1) Don't want people throwing the kitchen sink in my fields and if you allow it they will come and be gluttons. I'm sorry David, but I really don't want people who have first names that are 1000 characters long in my data. I can live with if they have no first name. That to me is a problem.
2) Portability. WE do a lot of linked tables in MS Access to PostgreSQL and cross between SQL Server etc. Of course you wouldn't care about this. But needless to say most databases implement varchar very differently. In Access it comes in as a memo field which is rot with issues. Similar issue with SQL Server and oracle has that clob thing going on.
Same reason I don't always use varchar(max) in sql server by the way.
I don't want to spend a lot of time truncating my fields everytime I need to feed it to some god damn government agency.
So in short -- we live in a world that is not PostgreSQL centric so deal with it .
I'm sorry to have to disagree with you completely, but you missed the entire point of the piece, which is that VARCHAR(n) does not actually do anything good anywhere. If you need constraints, write ones that actually fit your use case. In no case that I've seen so far has VARCHAR(n) been a correct constraint. But heck, I've only been in the database business full time for a decade or so, so I could be wildly wrong here.
From a meta-data standpoint its convenient to look at a table definition and know ah no one can stuff more than n characters in there. Especially when you need to distribute fixed width data to those mainframe monsters.
I've been in databases longer than a decade .
your performance point is well-taken. Would be nice to see some benchmarks showing the differences in speed how much you are loosing.
I'm not saying no text fields, just that a world with all text fields is not ideal
That certain SQL engines have what I could generously describe as, "quirks,"--and the unnecessary pain they've caused me has not disposed me to such generosity--that doesn't make VARCHAR(n) a valid constraint. More of a workaround.
Thanks for the suggestion about "portability," which will be in another post or series
regards
Pavel Stehule
Good Point. That's one of the things I was trying to say, but you said it better.
"SQL defines two primary character types: character varying(n) and character(n), where n is a positive integer. Both of these types can store strings up to n characters (not bytes) in length. An attempt to store a longer string into a column of these types will result in an error, unless the excess characters are all spaces, in which case the string will be truncated to the maximum length. (This somewhat bizarre exception is required by the SQL standard.) If the string to be stored is shorter than the declared length, values of type character will be space-padded; values of type character varying will simply store the shorter string.

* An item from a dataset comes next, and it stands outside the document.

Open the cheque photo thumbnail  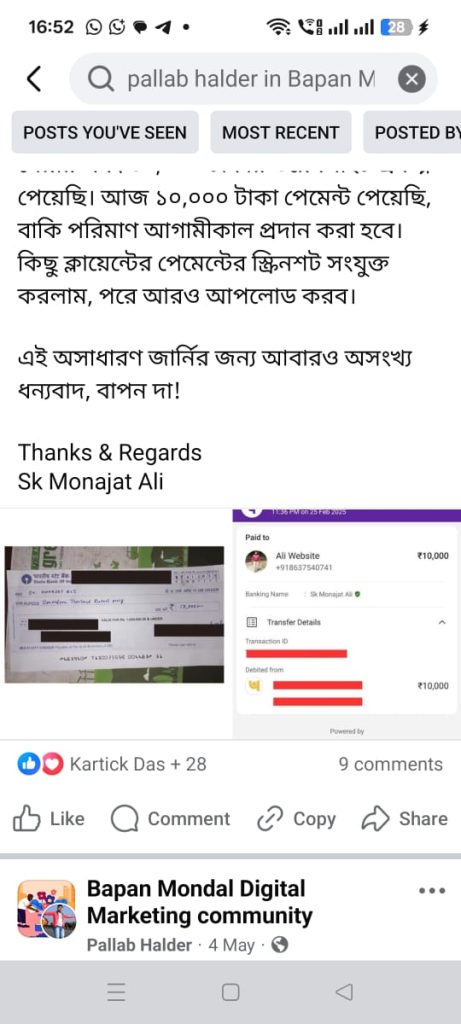point(114,615)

If one explicitly casts a value to character varying(n) or character(n), then an over-length value will be truncated to n characters without raising an error. (This too is required by the SQL standard.)"

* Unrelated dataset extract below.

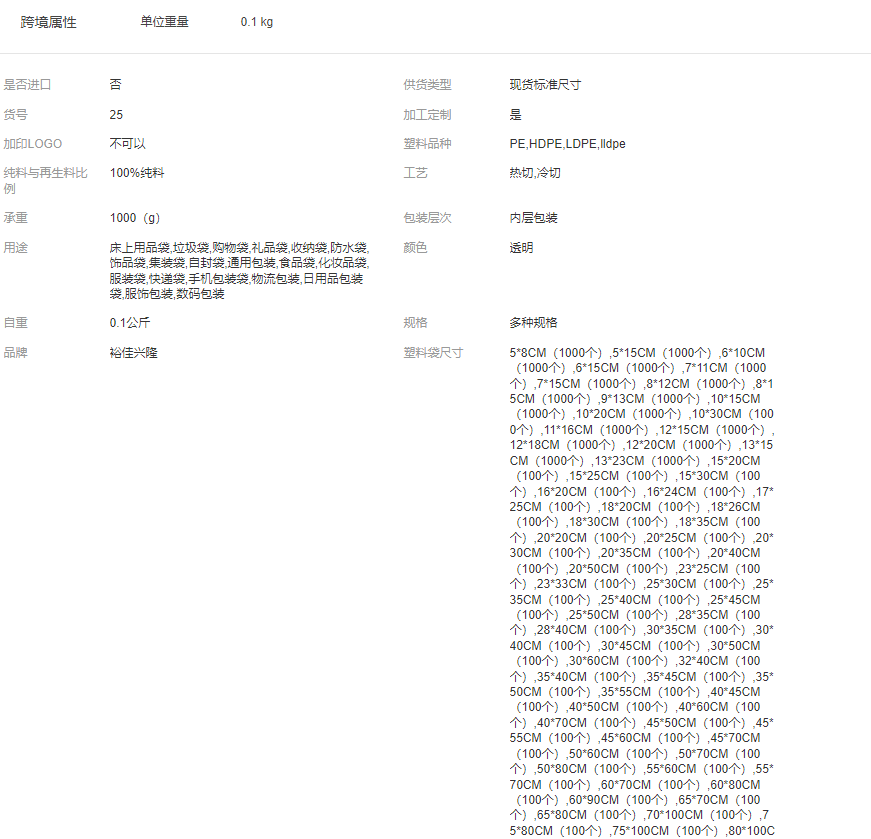The height and width of the screenshot is (839, 871).
Task: Click the 热切,冷切 process value
Action: 535,173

Surely this strange behaviour when casting to it makes it a dangerous data type to use?
You'll get more consistent behaviour, and I would wager no less performance, from creating a TEXT column with a constraint on the length, surely.
(None of this is meant to argue against Regina's point about portability, I claim no expertise in this area).

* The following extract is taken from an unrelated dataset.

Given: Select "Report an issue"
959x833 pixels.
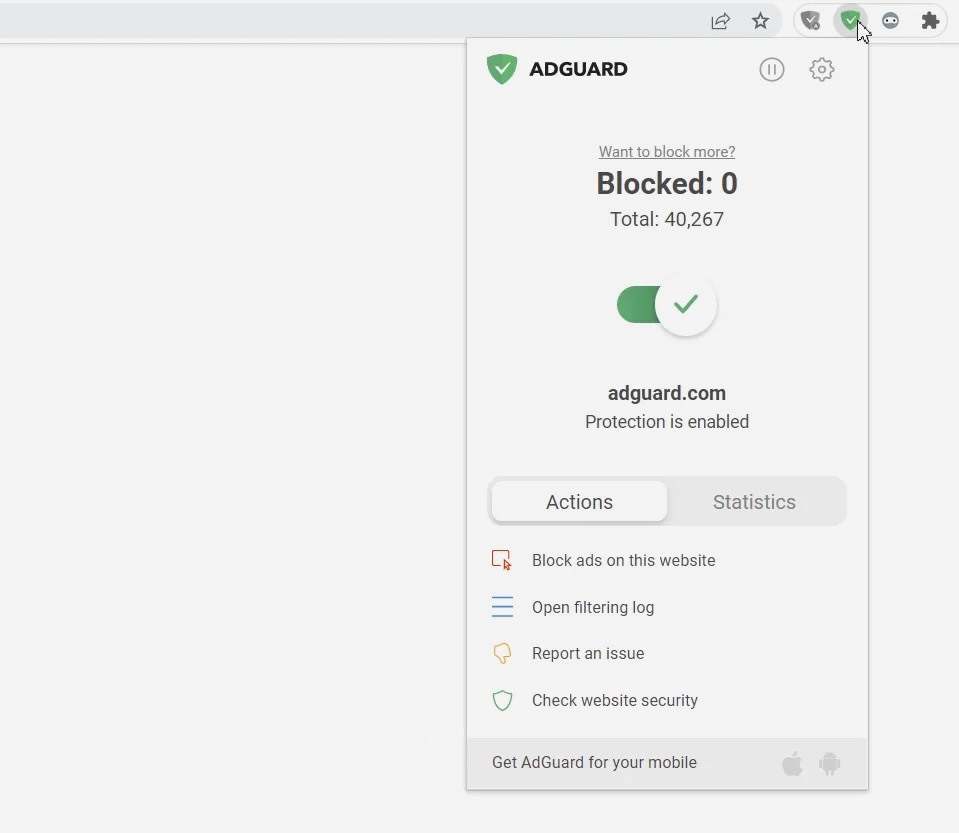Looking at the screenshot, I should point(587,653).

Text fields are not displayed in the grids (Delphi, BCB in example). But varchars are. And the length modifier is taken into account.
I mean what width of the column in the grid should be.
its a convenient constraint to use and way more portable than what you are proposing
And varchar(25) is much shorter to write than text blah blah maxlength and way more understandable to most tools.
Not to mention the create table statement is way more shorter and meta data beautiful
But I think we've beaten this argument up. Can't wait to read you article on portability
VARCHAR(32) NOT NULL CHECK (username != '')
A username of length 33 will break things. A username of length 31 wont break things.
(I also get the feeling I should be able to make the check username > '' and get rid of the NOT NULL but I've not tested that)
As such I don't think the point of view can be as absolute as it appears.
There are constraints that soley enforce database integrity (not necessarily just referential integrity). This could be as simple as this:
...
filename VARCHAR(255) NOT NULL,
...
for a filename under NTFS, because longer names are actually invalid.
On the other hand checking for convenience belong into the application level:
...
name TEXT NOT NULL,
...
A name of more than 32 characters may be annoying or break the HTML table on your webfrontend, but it should be valid nonetheless.
This because that's not really the database's job to check whether it's in the perfect format. Constraints are meant to serve data integrity.
At least that's my opinion.
> with a limit on its maximum length. This means you
> actually waste a little bit of space by storing that
> constraint.
The column's max character length is stored only once for the column, in pg_attribute.atttypmod. So there is no wasted space by specifying the VARCHAR length.
Also, you didn't mention the 8.3+ optimization whereby short VARCHARs (length 126 or less) only need one byte per value to store the string length. TEXT values always needs 4 bytes, as do longer VARCHARs.
No argument with your other points.